Personal information
- Nationality: Welsh
- Born: 30 December 1994 (age 31) Manchester, Greater Manchester, England
- Height: 1.75 m (5 ft 9 in)
- Weight: 63 kg (139 lb)

Sport
- Country: Great Britain
- University team: University of Manchester
- Club: Trafford Athletic Club
- Coached by: Steve Ball

Achievements and titles
- World finals: 2015 – 3rd
- Personal best: 400 m 51.26

Medal record
Women's athletics
Representing Great Britain
World Championships
| Bronze medal – third place | 2015 Beijing | 4 × 400 m relay |
European Championships
| Gold medal – first place | 2016 Amsterdam | 4 × 400 m |
European Indoor Championships
| Silver medal – second place | 2015 Prague | 4 × 400 m relay |
| Bronze medal – third place | 2015 Prague | 400 m |

= Seren Bundy-Davies =

Welsh sprinter (born 1994)

Seren Bundy-Davies (born 30 December 1994) is a Welsh track and field sprinter who competes in the 400 metres for Great Britain. She came to international prominence at the 2015 European Athletics Indoor Championships, winning bronze in the 400 metres and silver in the 4 × 400 metres relay. She won a bronze medal in the 4 × 400 m relay at the 2015 World Championships in Athletics.

==Career==
===Early years and breakthrough===
Born to Welsh parents in Greater Manchester, she grew up in the city and was educated at Wilmslow High School. After playing numerous sports in school, she was picked out at age 17 by coach Steve Ball of Trafford Athletic Club, after finishing 4th over 400 m at English School's Championships.

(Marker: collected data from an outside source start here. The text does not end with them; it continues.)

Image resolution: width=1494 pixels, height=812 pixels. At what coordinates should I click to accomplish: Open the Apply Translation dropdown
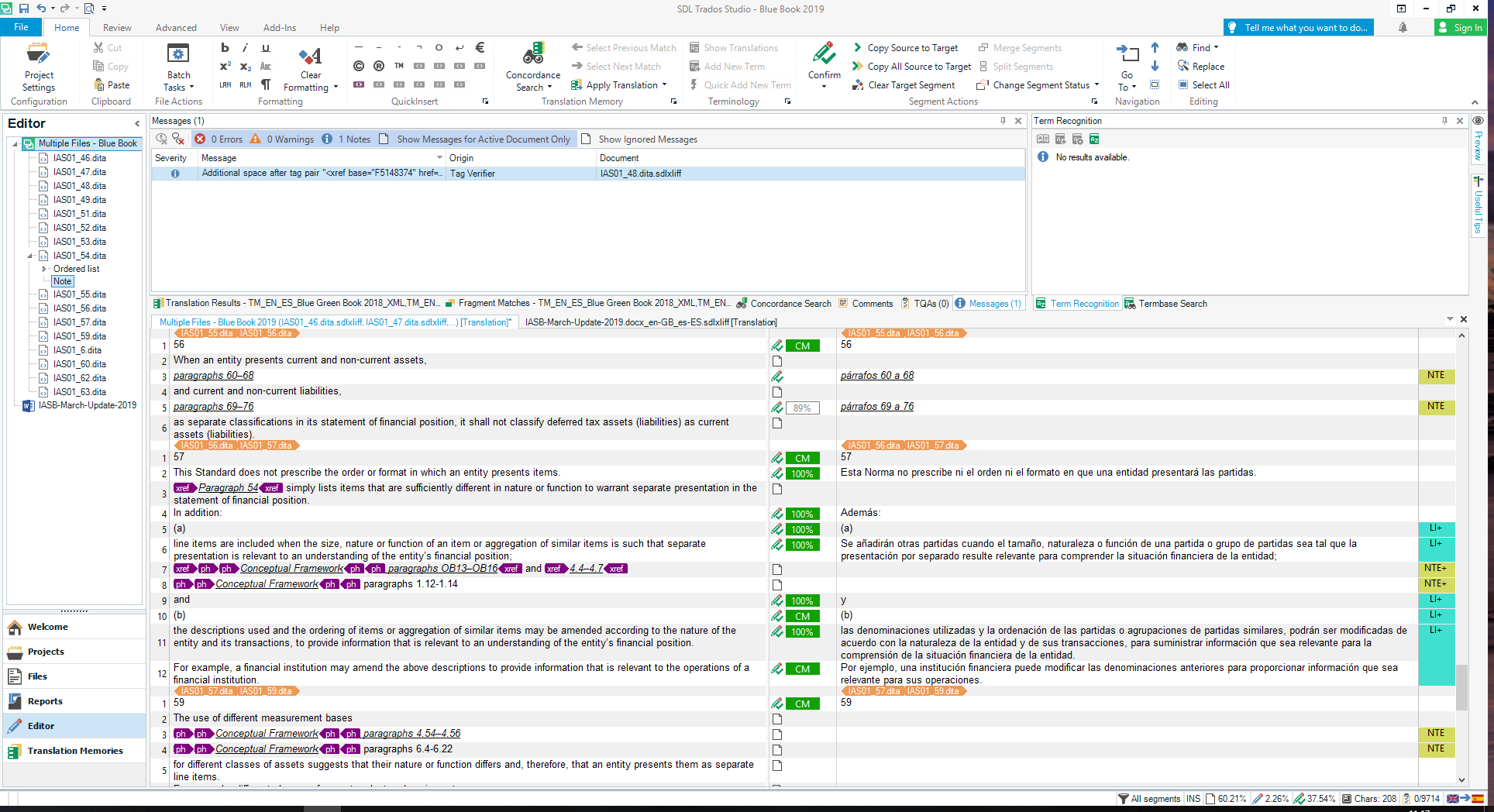[x=664, y=85]
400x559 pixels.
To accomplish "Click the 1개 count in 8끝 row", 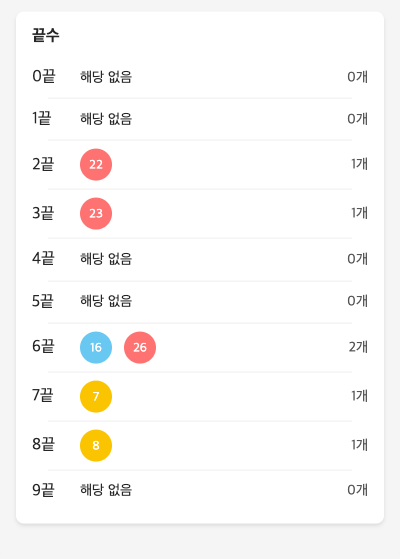I will pos(359,445).
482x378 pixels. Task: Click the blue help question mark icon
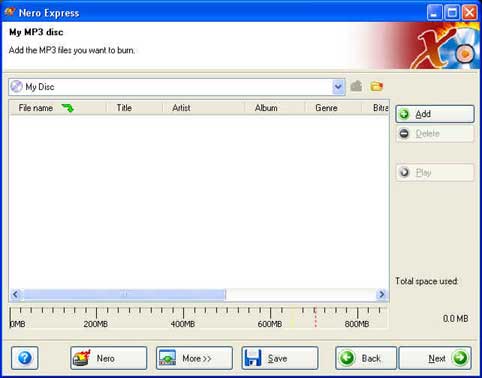click(25, 358)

Joining Trafford Athletic Club and coached by Ball, she now competes for TAC and the University of Manchester, where under a sports scholarship she is studying for a biomedical science degree. She broke through at the national level in 2014, placing fourth at the British Athletics Championships. She was the Welsh senior champion that year and improved her personal best to 52.50 seconds to become the Welsh record holder.

===2015 season===
At the Birmingham Indoor Grand Prix at the start of 2015, she ran a personal best of 51.72 seconds to win the race. This run took Bundy-Davies top of the European Indoor rankings, and despite a fall in the British Athletics Indoor Championships, she was selected to represent Great Britain for the first time at the 2015 European Athletics Indoor Championships. There she won a bronze in the 400 metres, and a silver in 4 × 400 metres relay teamed with Laura Maddox, Kirsten McAslan and Kelly Massey.

In her first outdoor race of the 2015 season at Nivelles, Belgium in June, she lowered her personal best to 51.72secs. She then choose to compete at the 2015 European Athletics U23 Championships in Tallinn, Estonia, finishing fourth in the individual 400 m, and being part of the Great Britain and Northern Ireland team that claimed gold in the 4 × 400 m relay. She then ran a personal best at the London Anniversary Games in July with 51.48 in the 400 m, coming in seventh. However, although these performances gained her selection for the GB relay team at the 2015 World Championships in Athletics in Beijing, China, under UK Athletics policy due to competing in an international Under23 competition she was made ineligible for individual 400 m selection, despite meeting the required standard.